Sybil attacks are one kind of well-known and powerful attacks against online social networks (OSNs). In a sybil attack, a malicious attacker generates a sybil group consisting of multiple sybil users, and controls them to attack the system. However, data confidentiality policies of major social network providers have severely limited researchers' access to large-scale datasets of sybil groups. A deep understanding of sybil groups can provide important insights into the characteristics of malicious behavior, as well as numerous practical implications on the design of security mechanisms. In this paper, we present an initial study to measure sybil groups in a large-scale OSN, Renren. We analyze sybil groups at different levels, including individual information, social relationships, and malicious activities.

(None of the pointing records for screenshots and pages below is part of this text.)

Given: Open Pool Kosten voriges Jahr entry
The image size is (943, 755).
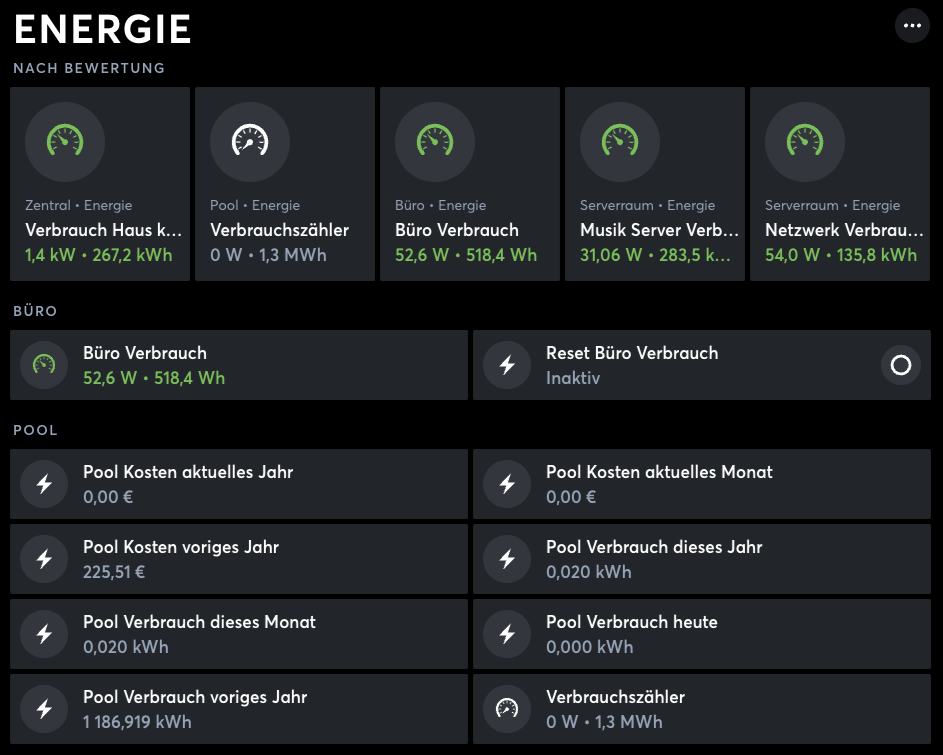Looking at the screenshot, I should [238, 559].
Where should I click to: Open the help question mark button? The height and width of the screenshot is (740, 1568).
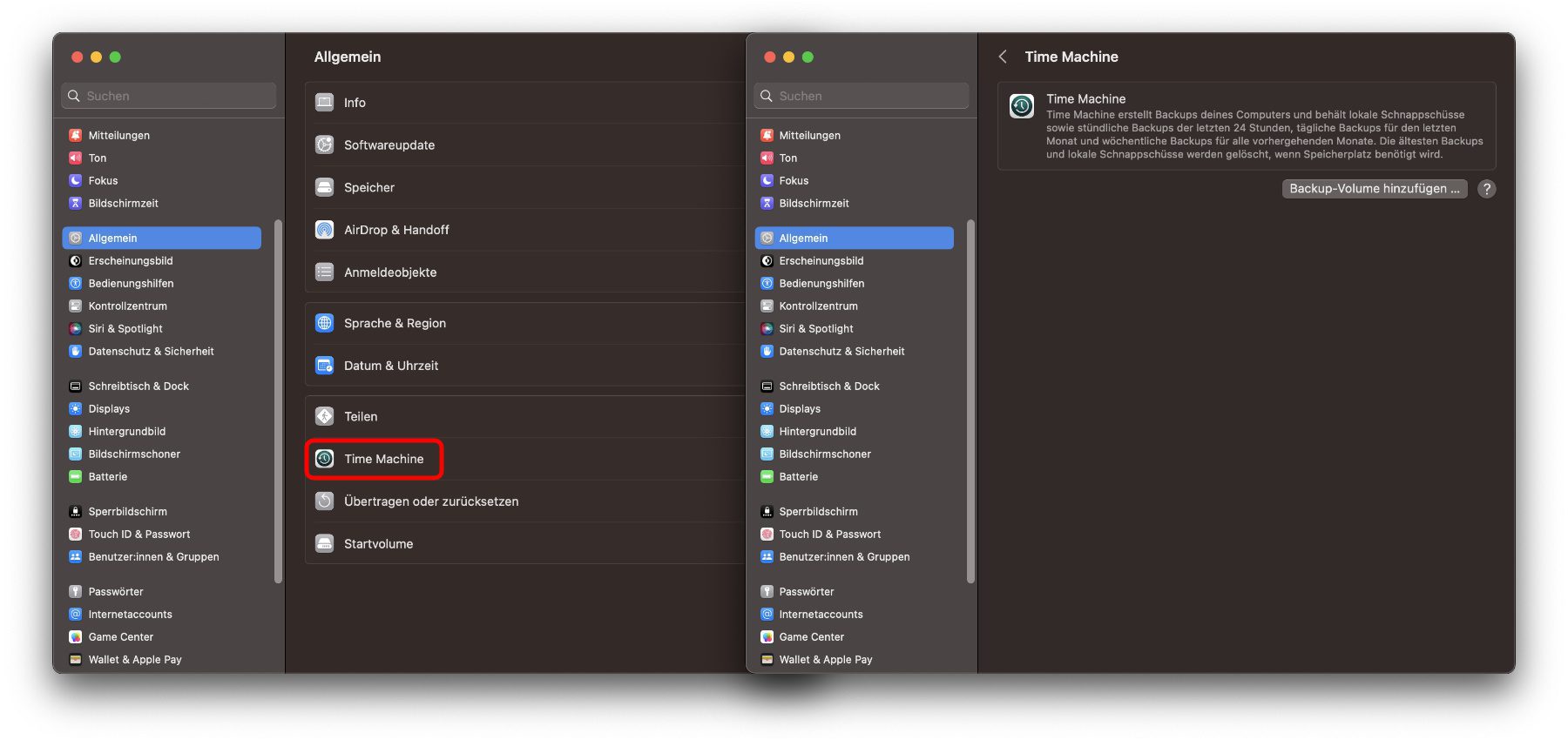[x=1486, y=189]
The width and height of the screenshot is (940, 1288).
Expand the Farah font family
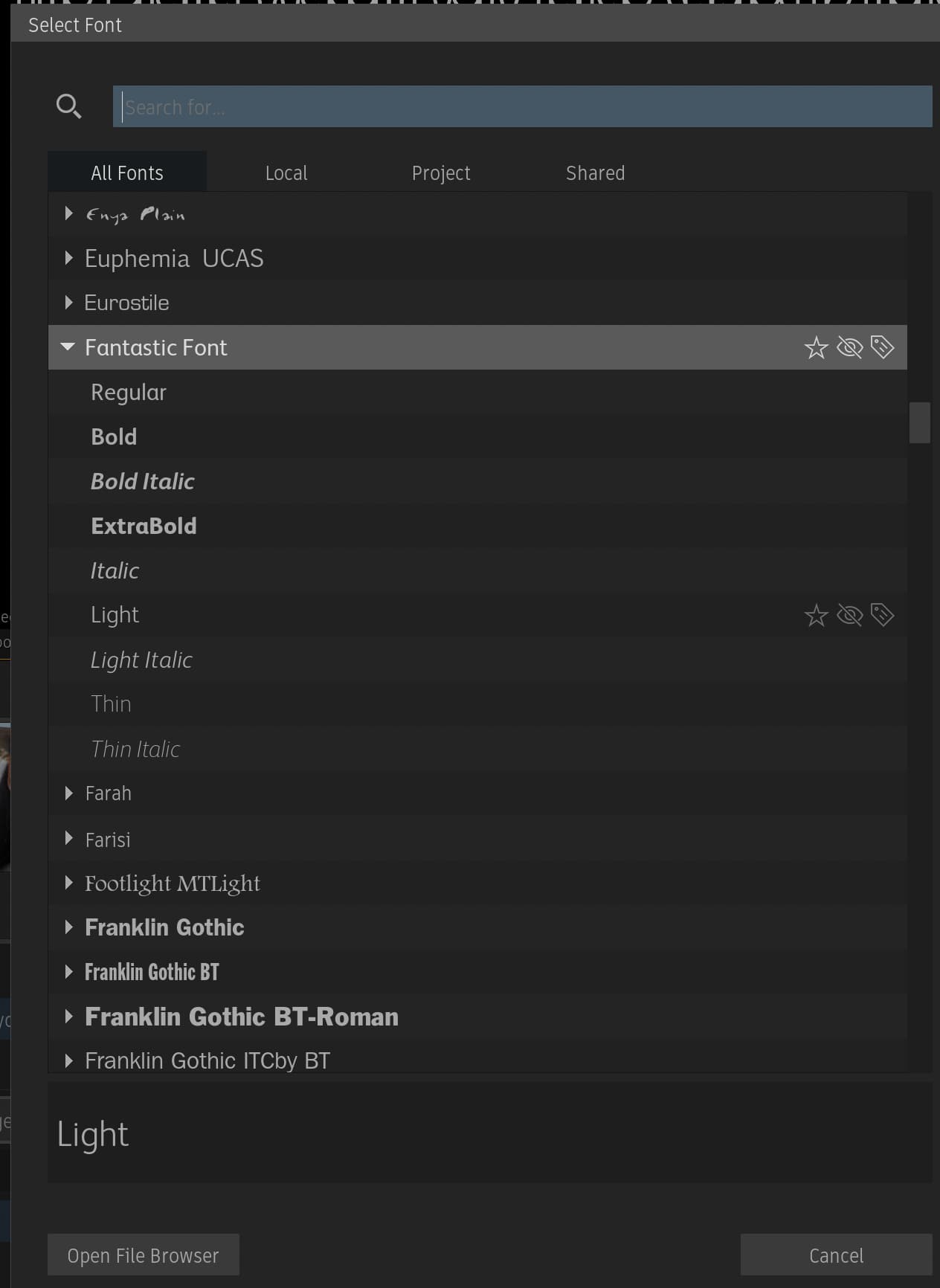coord(68,793)
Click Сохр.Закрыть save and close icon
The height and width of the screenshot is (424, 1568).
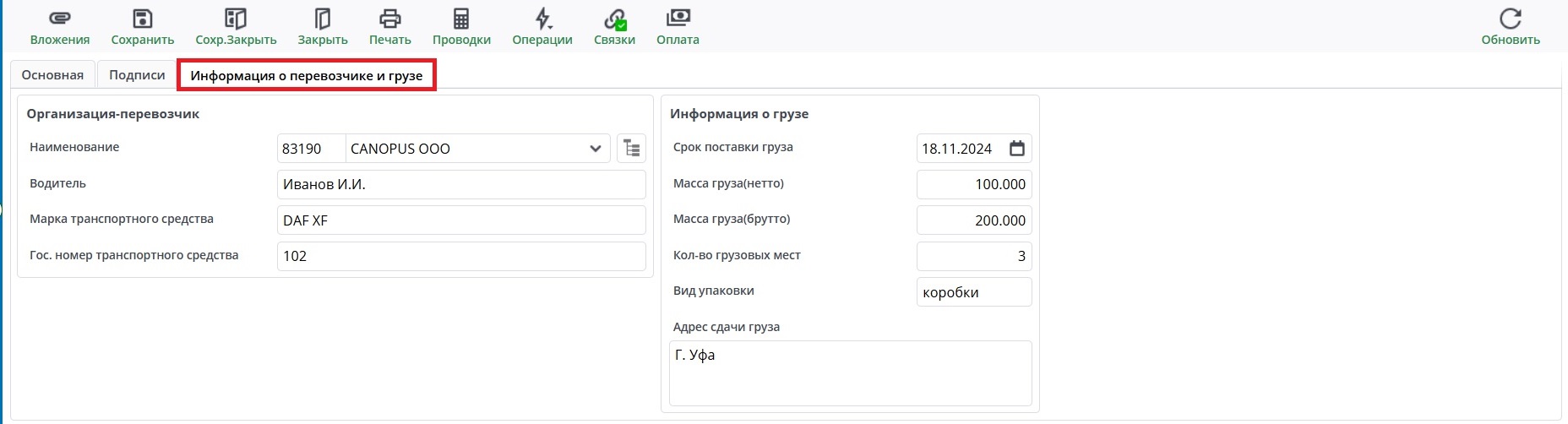236,19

Our main observations are: 1) user information in sybil groups is usually incomplete and in poor quality; 2) sybil groups have special evolution patterns in connectivity structure, including bursty actions to add nodes, and a monotonous merging pattern that lacks non-singleton mergings; 3) several sybil groups have strong relationships with each other and compose sybil communities, and these communities cover a large number of users and pose great potential threats; 4) some sybil users are not banned until a long time after registration in some sybil groups. The characteristics of sybil groups can be leveraged to improve the security mechanisms in OSNs to defend against sybil attacks. Specifically, we suggest that OSNs should 1) check information completeness and quality, 2) learn from dynamics of community connectivity structure to detect sybil groups, 3) monitor sybil communities and inspect them carefully to prevent collusion, and 4) inspect sybil groups that behave normally even for a long time to prevent potential malicious behaviors.